New Cafcass role provokes concern

Family court practitioner leaders have raised concerns about the Children and Family Court Advisory and Support Service appointing professionally unqualified staff to a new private law support role.

Cafcass wants a family support worker in each of its 110 teams to help shift its focus towards resolving disputes between separating parents and away from reporting on contested court hearings.

Their duties include visiting clients for fact-finding purposes and, with training, handling mediation sessions between parents.

But Alison Paddle, chair of court guardians’ association Nagalro, said she was sure the move was a cost-cutting measure.

She said: “In one area they see the children and take account of their wishes and feelings.
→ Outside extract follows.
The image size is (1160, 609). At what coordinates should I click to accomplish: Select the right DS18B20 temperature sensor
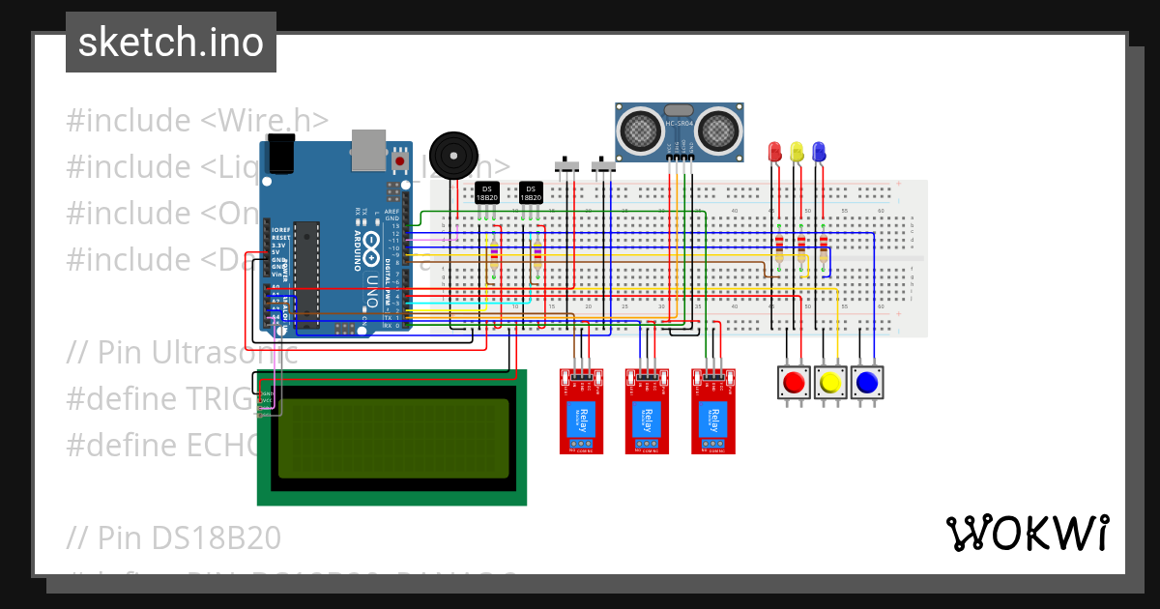click(530, 190)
That’s a skilled piece of work.”

About 15 have been appointed, and Cafcass wants the rest in place when the Children and Adoption Act 2006 is implemented.

Cafcass corporate director Lamorna Wooderson said they would supplement, not replace, family court advisers (FCAs), who retain responsibility for assessing children’s needs.

However, she admitted Cafcass was appointing them when FCA posts fell vacant, depending on an assessment of workforce needs.

FCAs require three years’ post-qualifying social work experience and are paid £27,317 to £32,782. Family support workers require a relevant vocational qualification and two years’ experience working with children or families and earn £18,576 to £21,854.

Cafcass published its annual report last week.